Zitierter Text =>
****************

Städte und Gemeinden:Fragen und Antworten zu Faesers Flüchtlingsgipfel

Städte und Gemeinden: Bundesinnenministerin Nancy Faeser (SPD).

Bundesinnenministerin Nancy Faeser (SPD).

(Foto: Sebastian Gollnow/dpa)

Bürgermeister und Landräte wissen oft nicht mehr, wie sie Schutzsuchende unterbringen sollen. Dabei fehlt es nicht nur an Geld, die Ursachen liegen tiefer. Ein Überblick.

Von Jan Bielicki

Die Notunterkünfte "am Limit", die Unterbringung von Flüchtlingen "kaum noch zu stemmen" - Markus Lewe, Präsident des Deutschen Städtetags und Oberbürgermeister von Münster, hat angesichts weiter hoher Fluchtzahlen vor einer Überforderung der Städte und Gemeinden gewarnt. Auch andere Bürgermeister und Landräte schlagen Alarm. Bundesinnenministerin Nancy Faeser will Vertreter der Kommunen noch im Februar zum Spitzengespräch laden. Wo liegen die Probleme bei der Aufnahme von Geflüchteten? Antworten auf die wichtigsten Fragen.

Wie viele geflüchtete Menschen nehmen die Kommunen auf?

****************

Bereitgestellte Zeilen =>
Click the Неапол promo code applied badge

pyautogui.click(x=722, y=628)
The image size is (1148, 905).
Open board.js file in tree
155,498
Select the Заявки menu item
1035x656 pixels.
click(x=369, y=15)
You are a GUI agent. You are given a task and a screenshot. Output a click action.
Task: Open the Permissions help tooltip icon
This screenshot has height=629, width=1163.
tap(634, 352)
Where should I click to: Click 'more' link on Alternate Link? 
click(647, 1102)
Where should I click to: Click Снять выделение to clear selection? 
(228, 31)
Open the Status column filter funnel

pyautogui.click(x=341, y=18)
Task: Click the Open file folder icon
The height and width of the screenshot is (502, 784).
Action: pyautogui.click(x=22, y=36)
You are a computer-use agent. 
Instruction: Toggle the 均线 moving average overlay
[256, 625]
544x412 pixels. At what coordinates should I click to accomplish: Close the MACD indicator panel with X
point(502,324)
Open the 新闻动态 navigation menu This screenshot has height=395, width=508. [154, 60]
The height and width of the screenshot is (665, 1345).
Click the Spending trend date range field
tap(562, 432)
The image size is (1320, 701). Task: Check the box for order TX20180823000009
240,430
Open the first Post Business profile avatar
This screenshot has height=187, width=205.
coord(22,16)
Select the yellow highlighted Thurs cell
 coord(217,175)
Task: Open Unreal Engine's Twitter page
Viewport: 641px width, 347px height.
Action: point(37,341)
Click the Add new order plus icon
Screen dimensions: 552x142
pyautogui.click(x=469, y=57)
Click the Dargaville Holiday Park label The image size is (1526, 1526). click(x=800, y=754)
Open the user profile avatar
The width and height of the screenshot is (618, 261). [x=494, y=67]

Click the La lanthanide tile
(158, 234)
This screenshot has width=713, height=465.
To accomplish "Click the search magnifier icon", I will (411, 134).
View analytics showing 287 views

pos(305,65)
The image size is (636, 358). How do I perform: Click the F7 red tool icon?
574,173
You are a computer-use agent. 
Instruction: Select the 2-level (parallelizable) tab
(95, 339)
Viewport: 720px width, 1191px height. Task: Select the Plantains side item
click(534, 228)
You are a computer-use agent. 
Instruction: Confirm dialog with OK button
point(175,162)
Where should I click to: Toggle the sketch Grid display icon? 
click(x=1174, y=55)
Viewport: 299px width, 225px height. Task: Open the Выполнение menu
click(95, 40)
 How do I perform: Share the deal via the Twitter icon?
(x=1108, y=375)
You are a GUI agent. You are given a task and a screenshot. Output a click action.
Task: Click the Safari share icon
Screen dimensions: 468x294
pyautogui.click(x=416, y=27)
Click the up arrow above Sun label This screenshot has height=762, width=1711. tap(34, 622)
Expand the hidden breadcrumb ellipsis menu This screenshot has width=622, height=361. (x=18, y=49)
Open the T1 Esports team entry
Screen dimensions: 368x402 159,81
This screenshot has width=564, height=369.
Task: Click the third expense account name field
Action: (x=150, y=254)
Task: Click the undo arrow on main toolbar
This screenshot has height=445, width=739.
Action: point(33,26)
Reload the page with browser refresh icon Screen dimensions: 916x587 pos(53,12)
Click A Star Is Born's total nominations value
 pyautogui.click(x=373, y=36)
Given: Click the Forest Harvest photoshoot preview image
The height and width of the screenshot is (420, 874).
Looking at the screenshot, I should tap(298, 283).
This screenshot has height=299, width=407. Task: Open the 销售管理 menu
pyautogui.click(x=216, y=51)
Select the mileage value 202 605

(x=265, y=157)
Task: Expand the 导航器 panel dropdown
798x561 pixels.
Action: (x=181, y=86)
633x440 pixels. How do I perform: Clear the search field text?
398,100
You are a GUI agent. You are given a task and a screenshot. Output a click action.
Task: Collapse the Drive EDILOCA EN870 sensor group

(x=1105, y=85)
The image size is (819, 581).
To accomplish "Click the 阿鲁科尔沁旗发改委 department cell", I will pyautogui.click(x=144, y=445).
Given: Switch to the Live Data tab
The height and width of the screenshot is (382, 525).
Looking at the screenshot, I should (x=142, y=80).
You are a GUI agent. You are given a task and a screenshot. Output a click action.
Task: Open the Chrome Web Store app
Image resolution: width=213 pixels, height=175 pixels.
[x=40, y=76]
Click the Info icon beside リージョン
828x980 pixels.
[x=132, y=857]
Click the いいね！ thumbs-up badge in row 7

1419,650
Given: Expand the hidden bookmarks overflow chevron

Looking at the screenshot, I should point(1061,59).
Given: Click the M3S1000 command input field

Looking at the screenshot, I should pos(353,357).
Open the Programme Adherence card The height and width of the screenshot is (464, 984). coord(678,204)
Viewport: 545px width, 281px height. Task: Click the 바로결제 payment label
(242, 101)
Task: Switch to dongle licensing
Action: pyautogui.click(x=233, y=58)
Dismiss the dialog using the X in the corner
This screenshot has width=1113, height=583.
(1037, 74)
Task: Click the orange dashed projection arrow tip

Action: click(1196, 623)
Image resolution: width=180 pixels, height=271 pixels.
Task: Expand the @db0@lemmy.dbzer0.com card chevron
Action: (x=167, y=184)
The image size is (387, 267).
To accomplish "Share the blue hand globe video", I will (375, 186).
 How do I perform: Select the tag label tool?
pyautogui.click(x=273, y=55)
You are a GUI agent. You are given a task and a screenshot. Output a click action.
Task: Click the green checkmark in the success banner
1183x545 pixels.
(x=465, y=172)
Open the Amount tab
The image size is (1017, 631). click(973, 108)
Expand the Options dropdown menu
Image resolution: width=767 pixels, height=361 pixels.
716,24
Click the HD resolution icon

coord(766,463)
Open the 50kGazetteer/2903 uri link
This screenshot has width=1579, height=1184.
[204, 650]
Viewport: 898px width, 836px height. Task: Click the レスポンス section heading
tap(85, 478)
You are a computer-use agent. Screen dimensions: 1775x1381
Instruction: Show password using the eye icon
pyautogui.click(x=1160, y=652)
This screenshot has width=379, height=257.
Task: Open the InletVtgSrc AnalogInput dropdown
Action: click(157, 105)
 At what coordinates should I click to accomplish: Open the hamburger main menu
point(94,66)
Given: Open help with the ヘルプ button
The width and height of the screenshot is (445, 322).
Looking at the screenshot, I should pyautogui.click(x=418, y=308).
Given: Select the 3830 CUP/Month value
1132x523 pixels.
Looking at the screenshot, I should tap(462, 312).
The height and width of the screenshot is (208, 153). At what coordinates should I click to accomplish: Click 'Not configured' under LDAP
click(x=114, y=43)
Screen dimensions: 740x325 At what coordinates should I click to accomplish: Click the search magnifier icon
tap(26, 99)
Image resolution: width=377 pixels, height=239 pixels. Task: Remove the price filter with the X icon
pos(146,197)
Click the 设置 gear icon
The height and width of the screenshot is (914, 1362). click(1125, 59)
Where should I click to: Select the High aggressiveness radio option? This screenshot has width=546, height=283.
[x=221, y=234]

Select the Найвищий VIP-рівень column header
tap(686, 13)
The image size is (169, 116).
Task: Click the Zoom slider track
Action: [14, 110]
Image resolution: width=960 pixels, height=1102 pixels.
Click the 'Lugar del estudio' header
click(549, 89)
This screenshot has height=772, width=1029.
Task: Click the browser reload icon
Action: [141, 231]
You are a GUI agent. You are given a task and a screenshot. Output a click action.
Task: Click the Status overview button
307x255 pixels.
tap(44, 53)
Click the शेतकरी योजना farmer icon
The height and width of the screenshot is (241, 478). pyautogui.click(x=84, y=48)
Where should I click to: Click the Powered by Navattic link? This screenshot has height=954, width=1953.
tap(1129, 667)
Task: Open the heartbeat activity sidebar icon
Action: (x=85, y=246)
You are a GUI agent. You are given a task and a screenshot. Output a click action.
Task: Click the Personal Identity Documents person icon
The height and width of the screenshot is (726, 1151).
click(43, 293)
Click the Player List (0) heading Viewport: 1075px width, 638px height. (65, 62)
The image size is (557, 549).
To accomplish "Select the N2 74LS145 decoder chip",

****************

Zu lösende Aufgaben =>
- 1) Wann will Bundesinnenministerin Nancy Faeser laut dem Text zum Flüchtlingsgipfel Vertreter der Kommunen zum Spitzengespräch laden?
- 2) Geben Sie aus dem Text zum Flüchtlingsgipfel alles von "(Foto: Sebastian Gollnow/dpa)" bis hinunter zu "die Kommunen auf?" wortgetreu aus.
Die Zeilen haben mit dem Text zum Flüchtlingsgipfel nichts zu tun.

Lösungen der Übung =>
- 1) Noch im Februar.

- 2)
(Foto: Sebastian Gollnow/dpa)

Bürgermeister und Landräte wissen oft nicht mehr, wie sie Schutzsuchende unterbringen sollen. Dabei fehlt es nicht nur an Geld, die Ursachen liegen tiefer. Ein Überblick.

Von Jan Bielicki

Die Notunterkünfte "am Limit", die Unterbringung von Flüchtlingen "kaum noch zu stemmen" - Markus Lewe, Präsident des Deutschen Städtetags und Oberbürgermeister von Münster, hat angesichts weiter hoher Fluchtzahlen vor einer Überforderung der Städte und Gemeinden gewarnt. Auch andere Bürgermeister und Landräte schlagen Alarm. Bundesinnenministerin Nancy Faeser will Vertreter der Kommunen noch im Februar zum Spitzengespräch laden. Wo liegen die Probleme bei der Aufnahme von Geflüchteten? Antworten auf die wichtigsten Fragen.

Wie viele geflüchtete Menschen nehmen die Kommunen auf?